Todos, ellos y ellas, cuando me han visto ser contundente en mis apreciaciones, defender algo con vehemencia —o no cortarme en llamar sinvergüenza a alguien que lo merecía muchísimo— se han quedado entre la admiración y el miedo, como si me fuese a caer una consecuencia gordísima por ser agresiva y se sorprendieran cuando esto no ocurre. Nunca he sido una persona agresiva, pero ahora se puede considerar agresiva cierta asertividad.
Por fin, escuchando a Nathy Peluso, porque la música no ha perdido la capacidad de iluminación, me di cuenta de qué pasaba ahí, de qué me irritaba tanto: que algunas personas nos hemos tomado mucho trabajo para que «los malos» no se atrevieran con nosotras, reforzando esa asertividad y seguridad. Una persona que aparenta ser ñoña, o pasivo-agresiva en lugar de firme, que incluso es capaz de fingir delicadeza para no parecer amenazante es un campo abierto para los abusones.
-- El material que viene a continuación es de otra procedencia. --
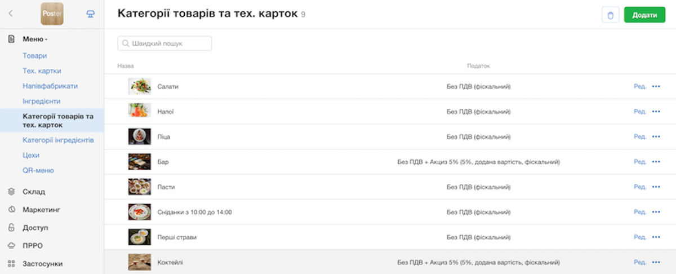Viewport: 676px width, 274px height.
Task: Go to Категорії інгредієнтів
Action: (x=58, y=140)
Es decir, no me molesta que la gente parezca menos fuerte de lo que es, o que vaya buscando aceptación o cuidados haciéndose los frágiles: lo que me irrita es que eso hace florecer al matón.
Abusones siempre ha habido y, por desgracia, siempre habrá, pero la única forma de detenerlos es hacerles frente. Hablo de firmeza, de poner límites, de mostrarse más fuerte que ellos, porque dentro de cada abusón no hay otra cosa que un niño frustrado con una pataleta. Creo que todos los que hemos tenido niños malcriados cerca sabemos que si se responde a la pataleta concediendo, al final se crea un pequeño dictador. Esto se puede aplicar a los niños, a la socialización de adultos jóvenes, y no tan jóvenes, y a la política internacional, póngase en el orden que a cada uno le guste más.
Una se pregunta a veces por qué la gente la toma con alguien aparentemente inofensivo y, claro, esa es la clave: la apariencia inofensiva. Nadie es inofensivo del todo, y a veces hay que demostrarlo, no jugar a serlo. No hay nada de malo en asustar a los demás si estos son malos y tú una persona brillante. Dejad, personas brillantes, por favor, de parecer más inocuos de lo que sois. Eso sólo colabora con los matones. Y los matones, más pronto que tarde, se fijarán en vosotros.